The worst aspect of this topsy turvy disease is that the victims hurl insults at anyone who tries to point out the inverted logic, as though disapproving of Israel's military action meant we wished harm on the citizens of Israel. I deplore all violence, and I refuse to participate in the wild justification of mass-scale murder, whether it is our nation, an ally, or an enemy that commits it. It's that simple.

Addendum: Go read this blog for an intimate human portrait of the situation in Gaza. It is co-written by persons on either side of the Gaza-Israel border.

8 comments:

Douglas Underhill said...

Maybe one of our podcast episodes should be on just war theory. It is always misused, and we could go through the original requiements, then analyze the many conflicts, say, the US has been involved in, and vote on whether we'd call it a just war.
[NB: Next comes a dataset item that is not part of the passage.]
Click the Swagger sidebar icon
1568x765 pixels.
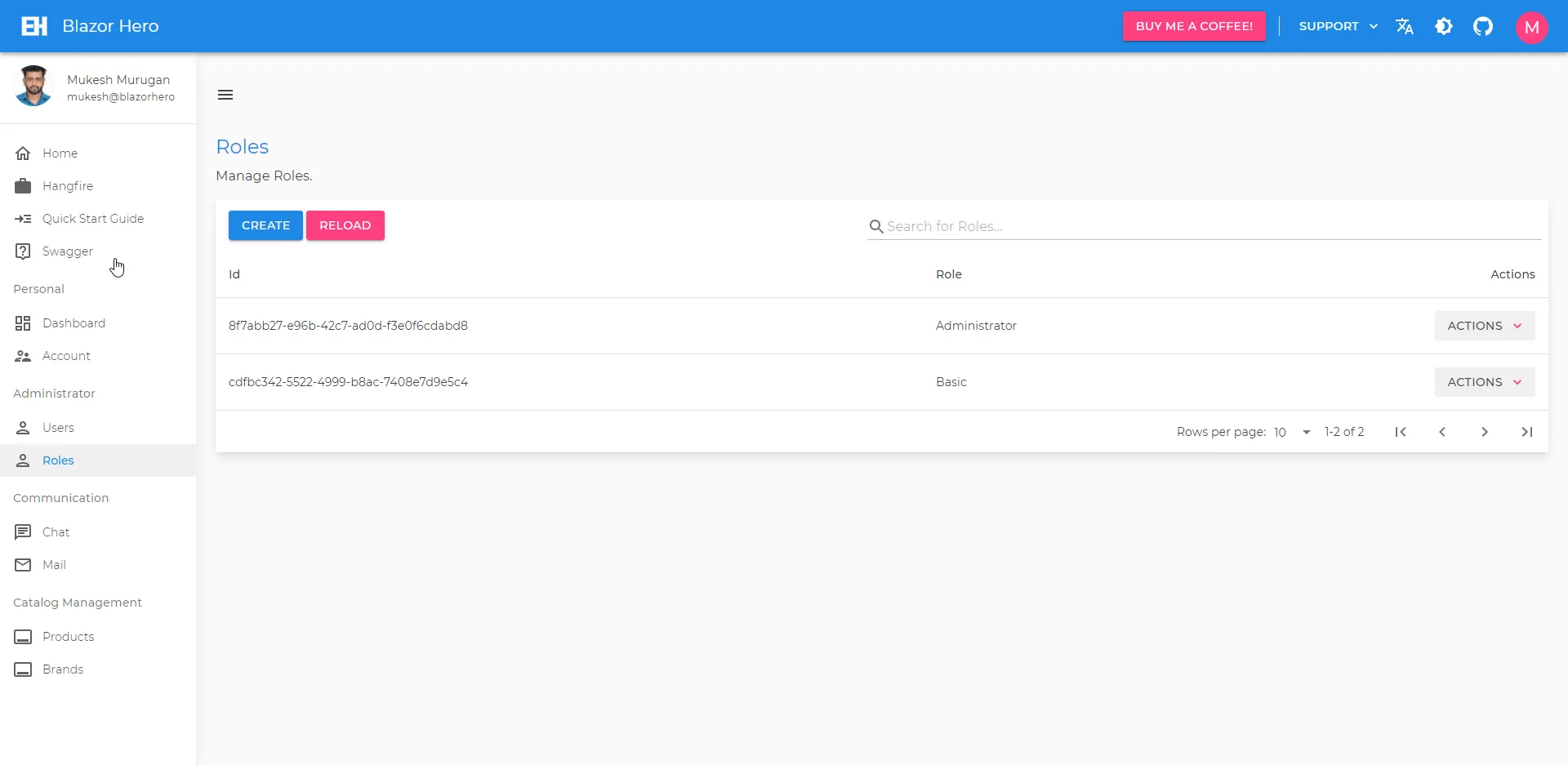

For me, the main problem in the Gaza conflict is choosing sides at all. If you have chosen a side, you are already pretty much morally bankrupt. If a guy from family A is stabbing family B to death, and a guy from family B is stabbing family A to death, the moral response is not, is never, rooting for guy A or guy B. And the majority of our arguments we're having about Gaza is whether we should root for guy A or guy B. Meanwhile, families are being stabbed to death, and no one seems to have the vision to imagine some kind of non-family-stabbing solution to the conflict of A and B.

Aric Clark said...

Doug - I think a podcast on Just War would be really helpful. Really.

And I totally agree. I'm not rooting for Hamas here. What they're doing is despicable, but rolling out the tanks is not the answer. It's never the answer.

Douglas Underhill said...

Another interesting podcast could be the inevitable (oft-answered and oft-asked) question "So what's the answer, smarty-pants?" Its often thrown out there as if it hasn't already been addressed in a thousand thousand ways, but we might take our own shot at it.

Jodie said...

One of the worst legacies of the neo-cons is America's abandonment of "just war".

Jodie said...

In watching some of the CNN coverage I was intrigued by an ordnance that starts off as an air burst and then sends bright shining balls of fire to the ground leaving behind a trail of white smoke.
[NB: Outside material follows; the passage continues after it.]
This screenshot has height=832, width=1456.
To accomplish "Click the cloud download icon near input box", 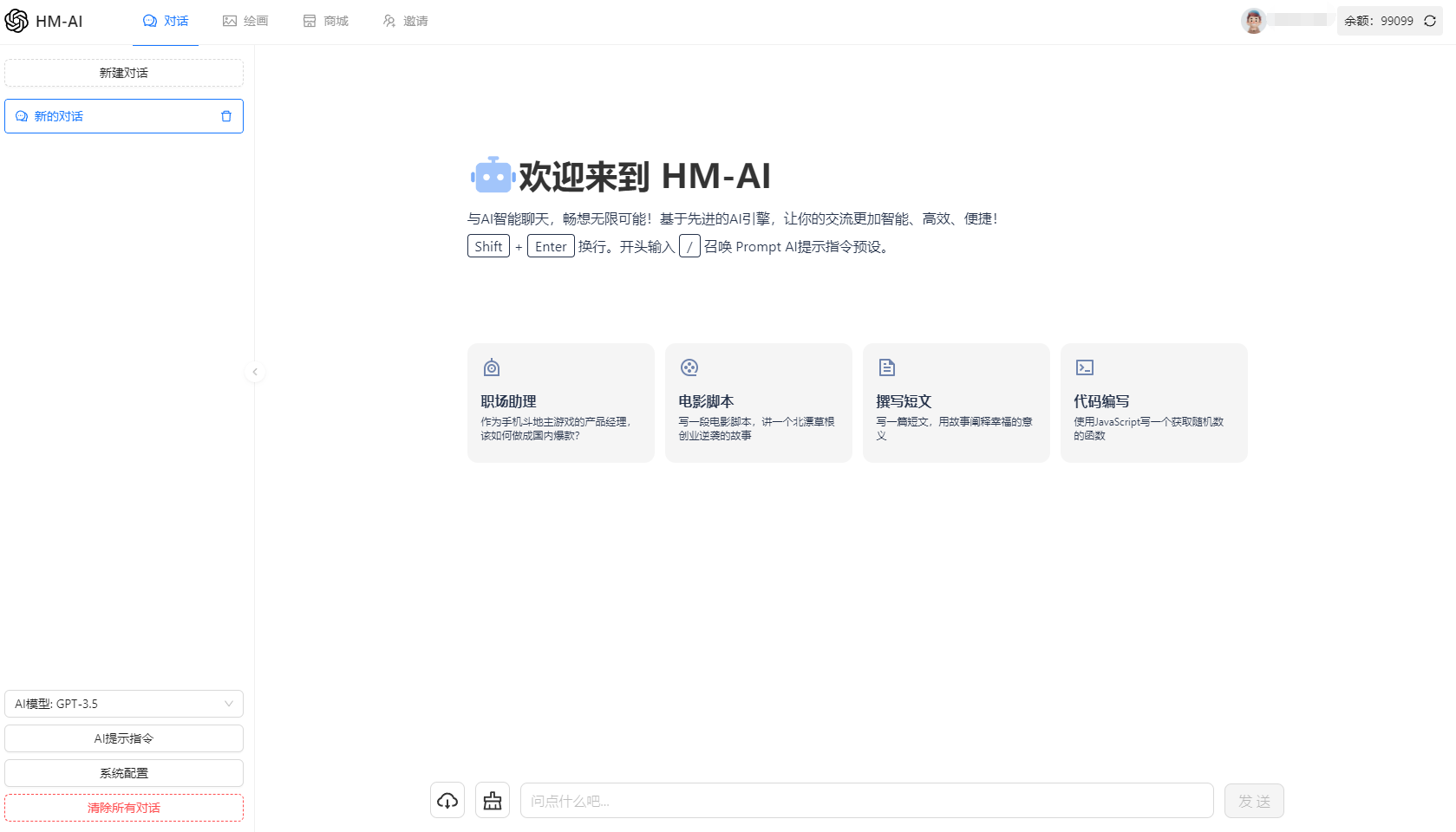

The balls of fire sometime bounce off the ground and seem to set things on fire.

After searching the internet for the weapon that matches that signature what I found was white phosphorous.

White phosphorous is a horrible weapon, sometimes classified as a chemical weapon. If a piece of it gets on your skin, it burns all the way to the bone. It can't be put out.

As a weapon it is banned by international law. The only legal use of white phosphorous is as a smoke screen.

Israel denies using any illegal weapons. It appears they are using white phosphorous as a smoke screen only.

In heavily populated urban areas.

Jodie said...

Right before CNN broke to show the plane landing in the Hudson, it was showing pictures of burning phosphorous on the UN compound in Gaza.

CNN has not shown the pictures of the burn victims, but if you google images you will find them.

If you have the stomach.

Aric Clark said...

Yeah,

between White Phosphorus, attacking the UN building, blowing up thousands of pounds of food meant for humanitarian assistance, and generally executing a war against densely populated urban areas there can be little question that Israel's war here fails the Jus in Bello side of Just War - that is they are not executing the war in a just manner whether there was just grounds for the invasion or not.

Hamas is not, and has never, executed the war in a just manner either - intentionally launching rockets at civilian targets etc... So there is enough blame to spread around, but as my mama used to say - 2 wrongs don't make a right.

Jodie said...

And as best as I can tell, Hamas is not Gaza, nor is it an effective foe. Is getting Hamas killed worth losing all the world's support and all the widows and orphans and dead and maimed civilians?

This is not God's Israel. But if God still has a people, it draws the world's hate to them in ways that will be most difficult to overcome.